Tanah Air Di Weda. Bab IX. Mitos Weda Tentang Perairan Tawanan. 2. Empat Kemenangan Indra Dalam Pertarungan Melawan Vala - Pandangan Alternatif
Tanah Air Di Weda. Bab IX. Mitos Weda Tentang Perairan Tawanan. 2. Empat Kemenangan Indra Dalam Pertarungan Melawan Vala - Pandangan Alternatif

Video: Tanah Air Di Weda. Bab IX. Mitos Weda Tentang Perairan Tawanan. 2. Empat Kemenangan Indra Dalam Pertarungan Melawan Vala - Pandangan Alternatif

Video: Tanah Air Di Weda. Bab IX. Mitos Weda Tentang Perairan Tawanan. 2. Empat Kemenangan Indra Dalam Pertarungan Melawan Vala - Pandangan Alternatif
Video: Belajar Membaca Veda 2024, Juli
Anonim

"Bab I. Zaman Prasejarah"

"Bab II. Zaman Es"

"Bab III. Wilayah Arktik"

"Bab IV. Malam Para Dewa"

"Bab V. Fajar Weda"

"Bab VI. Siang dan malam yang panjang"

"Bab VII. Bulan dan musim"

"Bab VIII. Jalan sapi"

Video promosi:

"Bab IX. Mitos Weda tentang perairan tawanan"
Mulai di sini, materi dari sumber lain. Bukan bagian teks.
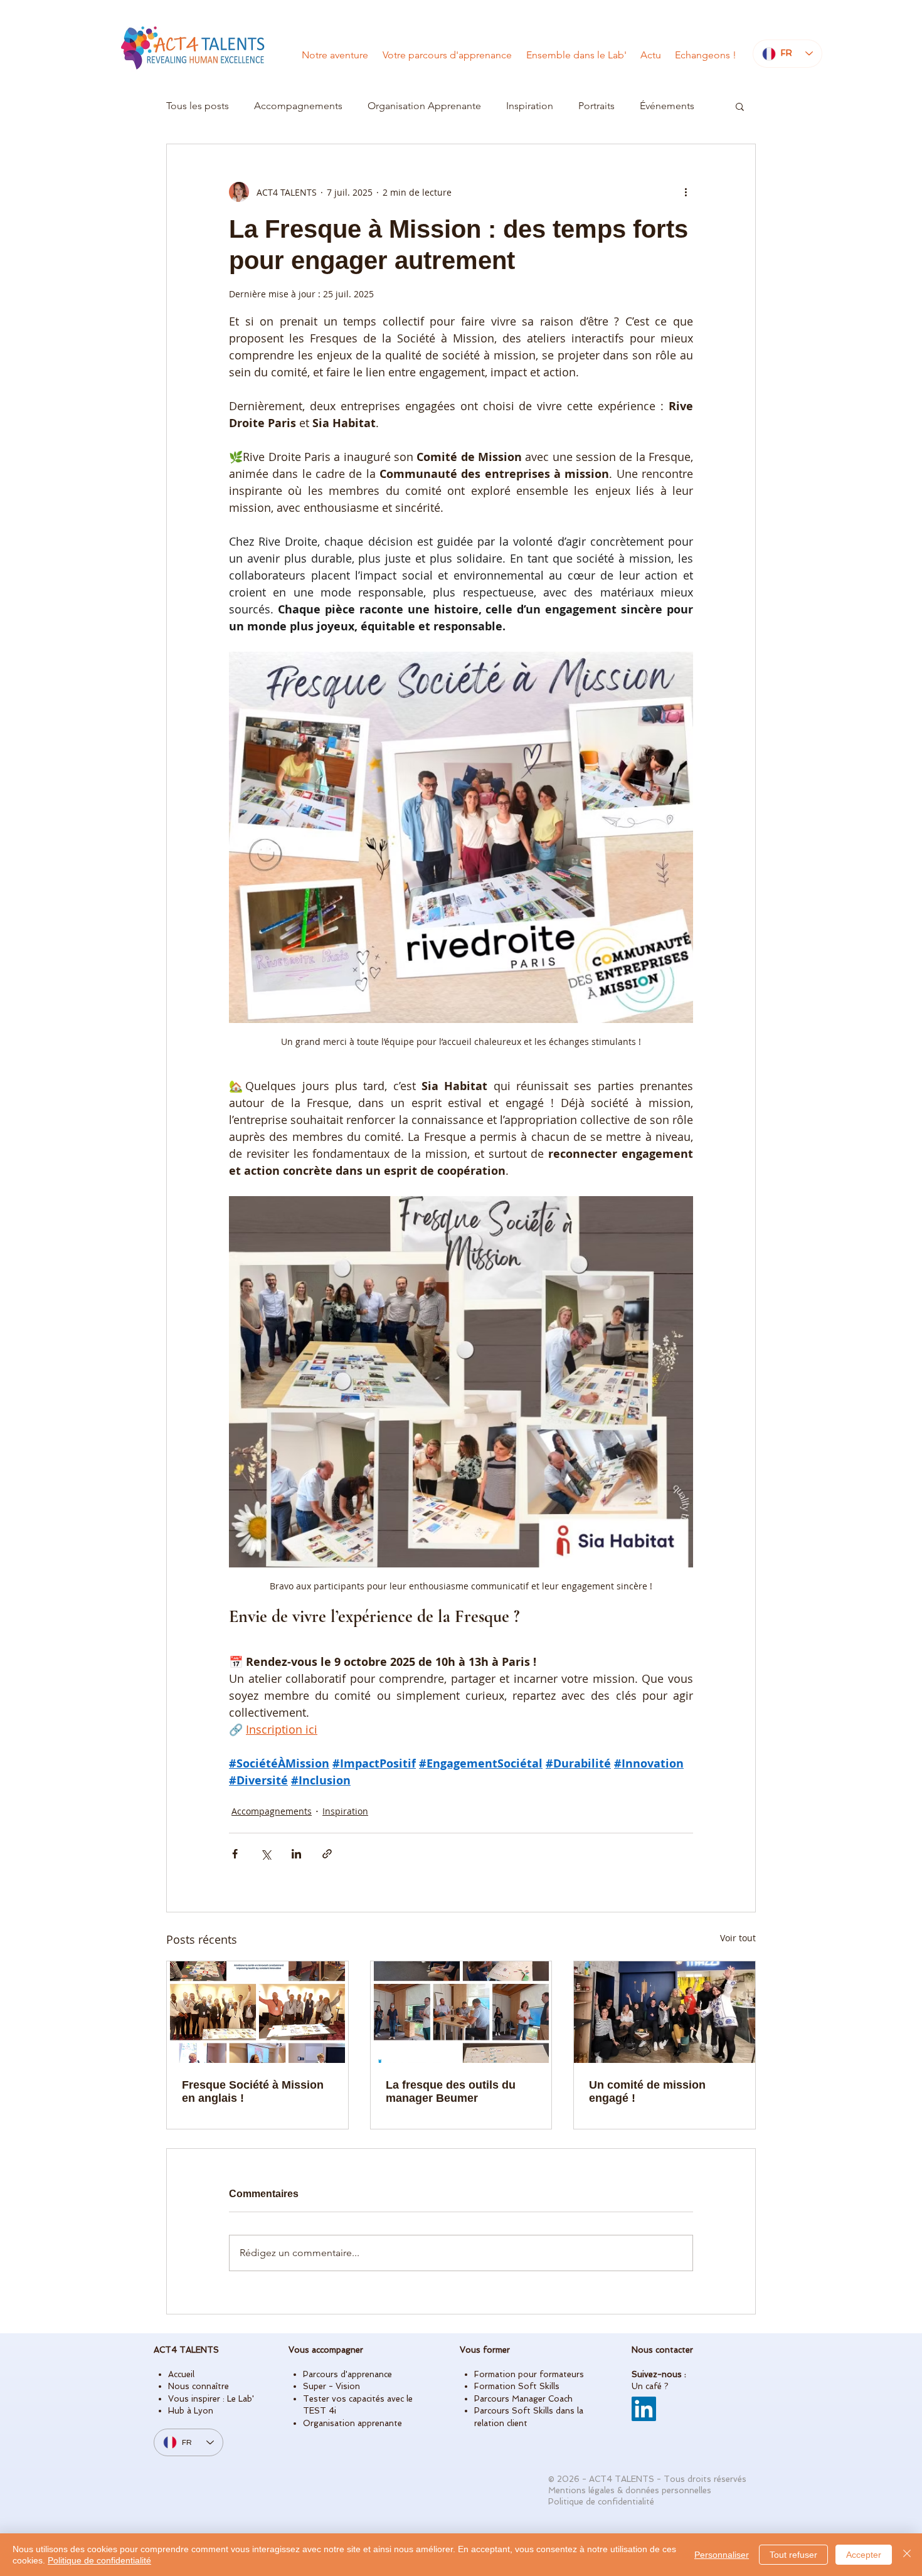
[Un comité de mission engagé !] (664, 2012)
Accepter (863, 2555)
"Bab IX. Mitos Weda tentang perairan tawanan. 1. Legenda Indra dan Vritra"

Siapapun yang telah membaca uraian tentang pergulatan antara Indra dan Vala pasti terkejut bahwa empat hasil kemenangan yang serentak diberikan: 1) pembebasan sapi; 2) pelepasan air; 3) munculnya fajar dan 4) munculnya matahari. Sekarang mari kita lihat apakah teori badai dapat dengan memuaskan menjelaskan kemunculan simultan dari hasil-hasil ini yang dihasilkan oleh kemenangan atas Vritra. Jika Vritra adalah awan, badai petir menutupi langit, maka Indra, menyerang dengan senjatanya yang bergemuruh, sangat cocok untuk menggambarkan pembebas air yang tertahan di awan. Tetapi di mana, kemudian, sapi-sapi yang dikatakan telah membebaskan mereka bersama air? Para niruktak percaya bahwa sapi berarti air, tetapi kemudian seseorang tidak dapat menggambarkan pembebasan keduanya sebagai dua efek yang berbeda.
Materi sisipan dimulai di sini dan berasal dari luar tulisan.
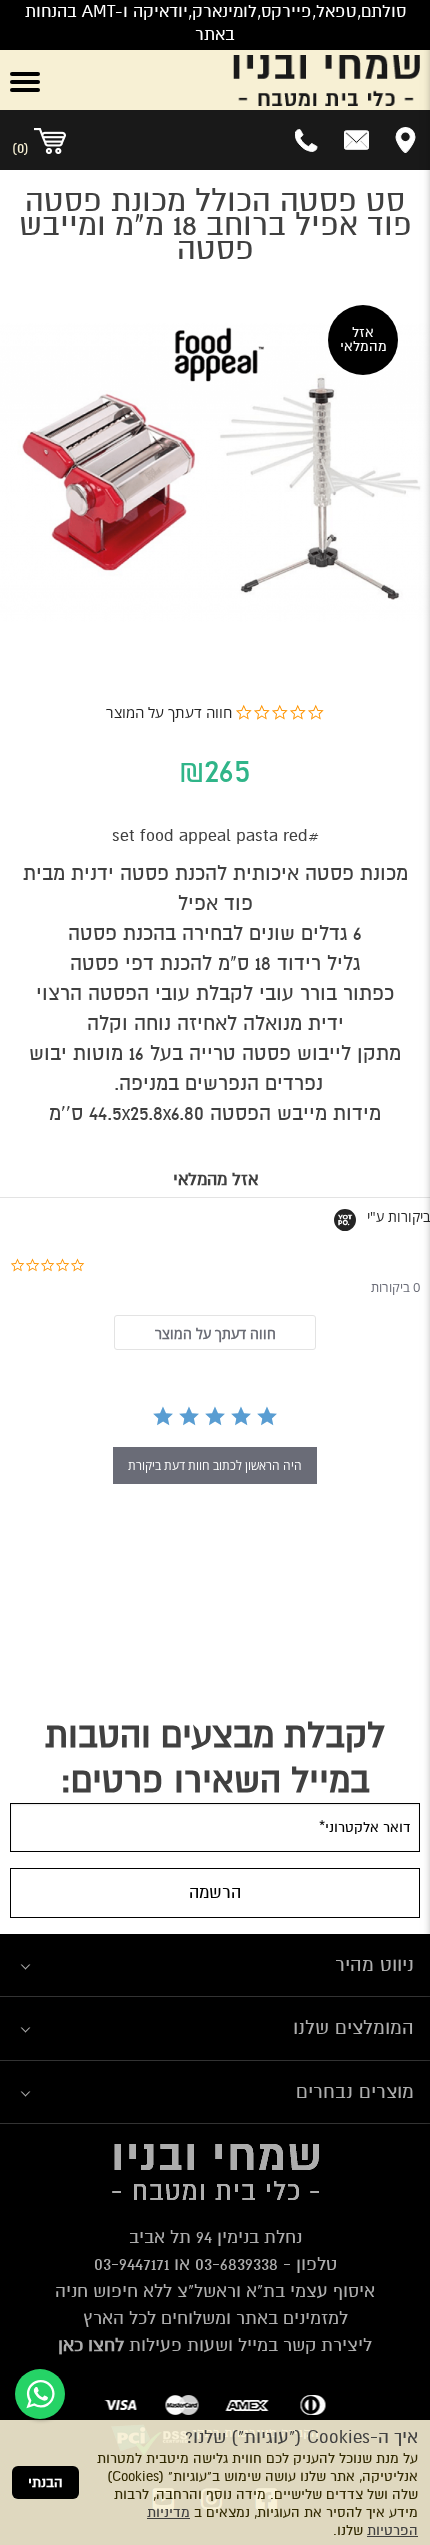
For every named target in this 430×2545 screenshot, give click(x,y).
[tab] (215, 1332)
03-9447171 (131, 2264)
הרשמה (215, 1892)
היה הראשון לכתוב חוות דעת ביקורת (215, 1465)
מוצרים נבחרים (355, 2091)
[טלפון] (307, 140)
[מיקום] (405, 140)
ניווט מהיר (374, 1964)
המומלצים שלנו (353, 2027)
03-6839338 (236, 2264)
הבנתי (45, 2482)
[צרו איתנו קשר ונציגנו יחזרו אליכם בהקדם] (356, 140)
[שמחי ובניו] (251, 80)
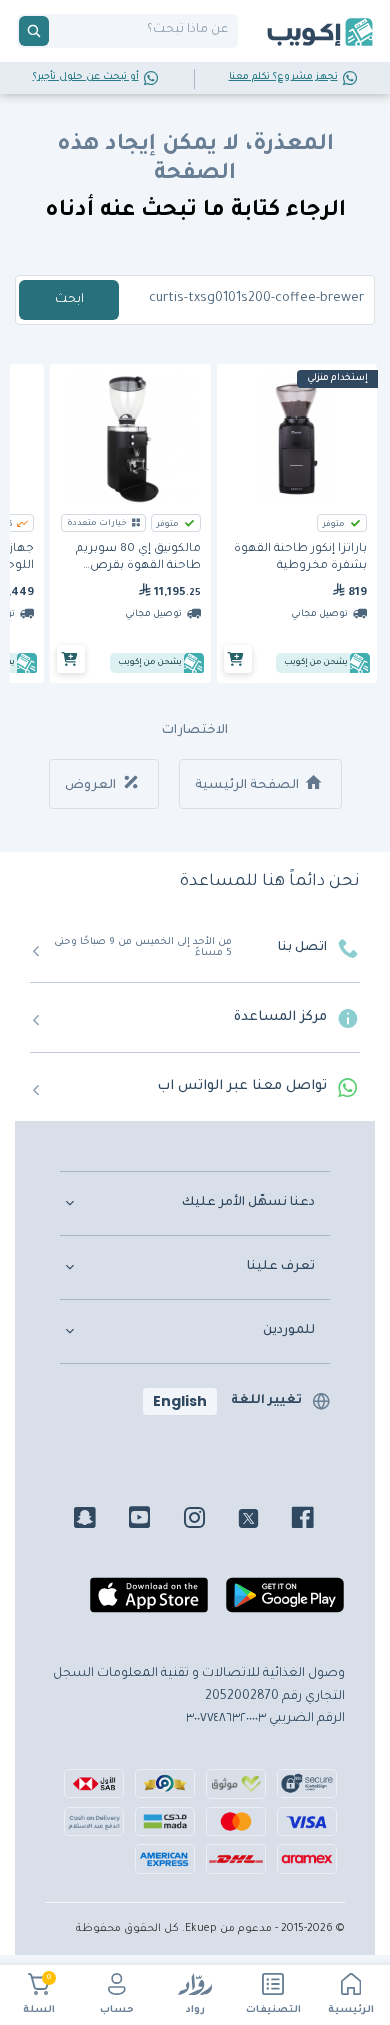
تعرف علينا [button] (281, 1267)
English (180, 1401)
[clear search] (57, 31)
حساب (117, 2010)
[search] (34, 31)
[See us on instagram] (209, 1521)
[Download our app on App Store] (149, 1604)
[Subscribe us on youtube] (154, 1521)
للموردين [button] (289, 1331)
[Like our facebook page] (317, 1521)
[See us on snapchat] (99, 1521)
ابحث (69, 300)
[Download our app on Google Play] (285, 1604)
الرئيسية (351, 2010)
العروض (92, 786)
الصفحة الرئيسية (248, 786)
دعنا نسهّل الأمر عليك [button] (248, 1203)
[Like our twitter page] (263, 1521)
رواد (195, 2010)
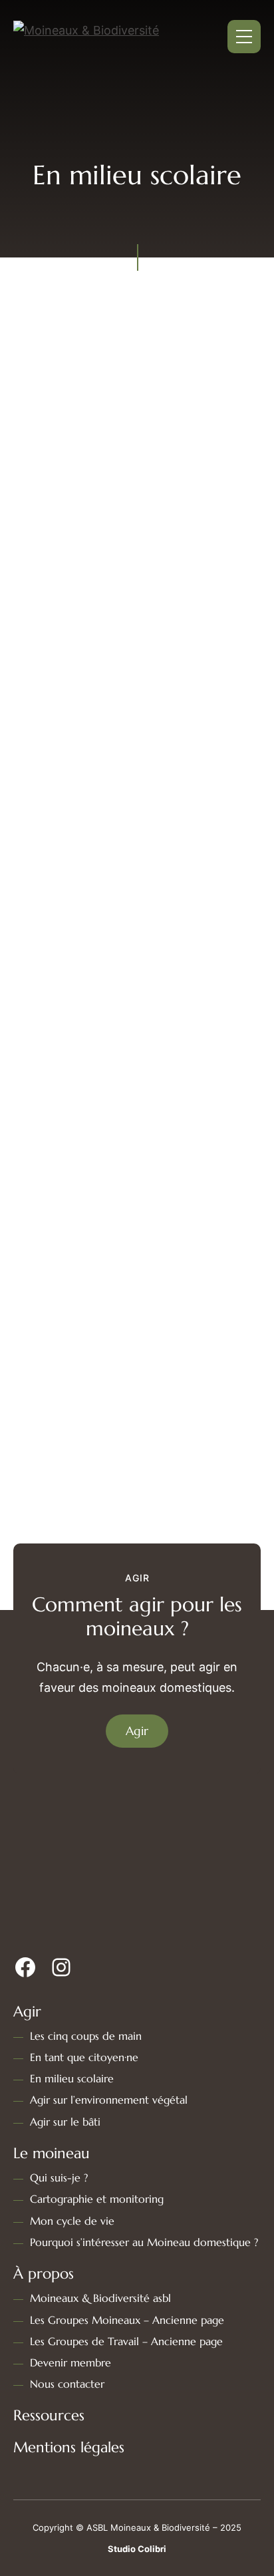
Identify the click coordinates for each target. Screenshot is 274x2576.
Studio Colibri (137, 2548)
Bahkan lebih sulit untuk menjelaskan melalui teori badai petir bahwa fajar dan matahari muncul bersamaan dengan keluarnya air - sama sekali tidak dapat dijelaskan dengan cara ini. Awan hujan dapat menggelapkan matahari, tetapi ini bukan fenomena biasa, dan tidak dapat dianggap bahwa matahari lahir (atau muncul) sebagai sumber cahaya akibat awan pecah, terkadang mengaburkannya. Lahirnya fajar, serupa dengan pahala kemenangan Indra dalam konflik dengan Vritra, yang terjadi bersamaan dengan pembebasan perairan, juga tak bisa dijelaskan oleh teori badai. Awan hujan muncul di langit di sana-sini, dan kadang-kadang terlihat di atas cakrawala, tetapi idenya tidak masuk akal bahwa, memecah awan, Indra mengangkat fajar ke langit.
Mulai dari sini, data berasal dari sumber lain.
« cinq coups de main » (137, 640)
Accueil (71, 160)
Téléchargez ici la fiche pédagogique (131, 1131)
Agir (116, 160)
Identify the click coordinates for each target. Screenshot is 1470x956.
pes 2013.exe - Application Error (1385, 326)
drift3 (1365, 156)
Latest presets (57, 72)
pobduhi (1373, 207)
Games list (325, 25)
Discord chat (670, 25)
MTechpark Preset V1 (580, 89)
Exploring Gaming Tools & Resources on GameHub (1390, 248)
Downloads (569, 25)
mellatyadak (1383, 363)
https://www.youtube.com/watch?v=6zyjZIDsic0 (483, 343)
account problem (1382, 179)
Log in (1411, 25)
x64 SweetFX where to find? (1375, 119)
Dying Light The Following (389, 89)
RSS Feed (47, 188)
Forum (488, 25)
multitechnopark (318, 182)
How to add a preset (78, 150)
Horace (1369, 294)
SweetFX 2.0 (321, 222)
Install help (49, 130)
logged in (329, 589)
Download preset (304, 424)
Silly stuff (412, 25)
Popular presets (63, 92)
Saya belum pernah melihat satu upaya pun oleh para ilmuwan untuk menjelaskan keserempakan empat hasil kemenangan Indra ini, berdasarkan upaya-upaya ini pada teori apa pun. Maka dari itu, aliran Nirukta mengemukakan teori badai petir karena pelepasan air diambil sebagai hasil utama dari kemenangan, dan “air” ini diambil, tentunya untuk air biasa yang kita lihat setiap hari. Namun tetap saja, terlepas dari upaya aliran Nirukta dan para sarjana Barat, pembebasan cahaya dan air secara bersamaan tetap tidak dapat dijelaskan. A. McDonnell mengatakan ini tentang kesulitan ini: “Ada beberapa kebingungan antara fakta kelahiran kembali matahari setelah kegelapan badai dan munculnya matahari saat fajar setelah kegelapan malam. Ciri terakhir dalam mitos Indra kemungkinan besar hanya perpanjangan dari yang pertama. Jika kata-kata ini berarti apa-apaMaka ini hanyalah pengakuan dari para ahli Veda atas ketidakmampuan mereka menjelaskan keserempakan dari keempat hasil yang ditunjukkan dari kemenangan Indra atas Vritra, berdasarkan teori badai petir. Anehnya, mereka tampaknya menghubungkan kesalahan mereka bukan karena ketidaktahuan atau ketidakberdayaan mereka sendiri, tetapi kebingungan dalam ide-ide para penyair Veda.

Image
Image

Pokok yang diuraikan bukanlah satu-satunya hal yang diungkapnya ketidakmampuan menjelaskan esensi dari legenda Indra dan Vritra melalui teori badai petir. Dinyatakan di atas bahwa Vritra dibunuh di tempat-tempat terpencil, di mana kegelapan yang mengerikan memerintah dan semuanya tertutup air, dan dalam himne (X, 73, 7), Indra, membunuh Namuchi, yaitu Vritra, membersihkan "gerbang Devayana" - jalan para dewa, yang jelas terlihat menunjukkan pembunuhan Vritra di gerbang jalan menuju kerajaan para dewa. Bahkan Avesta mengatakan bahwa pertempuran Tishtrya dengan Apaosha terjadi di laut. Vourakasha, dan kemudian Tishtrya, setelah pertempuran ini, mengikuti jalan yang dibuat oleh Ahura Mazda. Perlindungan Vritra sama-sama digambarkan sebagai "tersembunyi" dan "terselubung dalam air" di bagian paling bawah ruang - "rajas" (I, 52, 6). Tak satu pun dari kondisi ini yang sesuai dengan kemungkinan awan berubah menjadi pemandangan pertempuran Indra dengan Vritra,Karena awan tidak bisa disebut samudra air, begitu pula awan tidak dapat digambarkan sebagai tempat tinggal di tempat yang jauh atau terletak di gerbang Devayana, yaitu Jalan para dewa.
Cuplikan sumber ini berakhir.